* [Given text]:
--- START ---

Why are There Three Different Birthstones for June?
Sol / Adobe Stock

Why are There Three Different Birthstones for June?

Why Are There Three Different Birthstones for June?

Happy birthday, June babies! This time of year is associated with the beginning of summer in the northern hemisphere and lends itself to a certain excitement. It’s also traditionally the height of wedding season, which makes it a profitable time for jewelers to sell romantic pieces.

If your birthday falls within the sixth month of the year, you’re either a Gemini (May 21 — June 21) or a Cancer (June 22 — July 22), but the birthstones for the month of June are a bit more complicated. There are three official birthstones, so if you’re picky about your jewelry, you have plenty of choice—but it wasn’t always this way, and the origin story of each individual gemstone is unique.

Pearl

The oldest and most traditional birthstone is the pearl. If you played in your grandmother’s jewelry box growing up, this should come as no surprise—the elegant, dewdrop-shaped gemstone has heavy associations with Old Hollywood and the flapper culture of the 1920s, when women regularly adorned themselves with strings of pearls and wore them as earrings and brooches.

It may have solidified itself as a status symbol during America’s most prosperous years, but the pearl has a much older history. It had long been regarded as a symbol of everything Venusian (romance, love, purity, and aesthetics), in both Greco-Roman and Middle Eastern societies. In 1912, when the American National Association of Jewelers gathered to assign each birthstone for marketing purposes, the pearl seemed an obvious choice for June, one of the most popular months for marriage.

Moonstone

Meanwhile, marketing experts understood that trends were changing and that some people were looking ahead to the future. They were correct to assume this, as the Roaring Twenties ushered in a huge new wave of experimental fashion and the loosening of social restrictions, both of which were catalysts for the popularity of the moonstone, a tantalizing and mysterious alternative to the pearl.

Today it’s still a favorite of witchy and mystical types. The moonstone is a curious little gemstone that resembles the pearl in a lot of ways but with a more ethereal appearance. The original translucent, milky blueish moonstone is sourced from Sri Lanka, and other deposits can be found in Myanmar and India. For Americans it still remains a bit of an exotic rarity, and the classic blue sheen is highly coveted.

Alexandrite

Like something out of a fantasy novel, alexandrite looks green when sunlight hits it but takes on a reddish hue in the dark. This amazing color-changing phenomenon is part of the reason why it’s so highly coveted, and why gemologists around the world refer to the ultra-rare alexandrite as “emerald by day, ruby by night.”

It was first discovered in Russia in the 1930s, and though the original deposits in the Russian Ural Mountain Range are long gone, natural alexandrite can still be sourced in Brazil, Sri Lanka, and the East African countries of Tanzania and Zimbabwe. It’s pretty rare, and authentic Russian stones are difficult to find anywhere but the estate market. It was adopted as an official June birthstone in 1952, since people born in this month were regarded as especially dynamic and adaptable. This is certainly true of the Gemini nature.

--- END ---

* [Raw data]:
--- START ---

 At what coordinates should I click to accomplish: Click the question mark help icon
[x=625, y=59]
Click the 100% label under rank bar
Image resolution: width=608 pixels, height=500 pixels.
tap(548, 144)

--- END ---

* [Problem set]:
1. Answer from the June birthstones text:
(a) In what year did the American National Association of Jewelers gather to assign each birthstone?
(b) What country is the original moonstone sourced from?
(c) In what year was alexandrite adopted as an official June birthstone?
2. From the June birthstones text, extract the part that opens with the words containing "Sol / Adobe" and closes with "sell romantic pieces.". Copy it with no changes.
Use only the June birthstones text as your source.

* [Exercise results]:
1.
(a) 1912
(b) Sri Lanka
(c) 1952

2.
Sol / Adobe Stock

Why are There Three Different Birthstones for June?

Why Are There Three Different Birthstones for June?

Happy birthday, June babies! This time of year is associated with the beginning of summer in the northern hemisphere and lends itself to a certain excitement. It’s also traditionally the height of wedding season, which makes it a profitable time for jewelers to sell romantic pieces.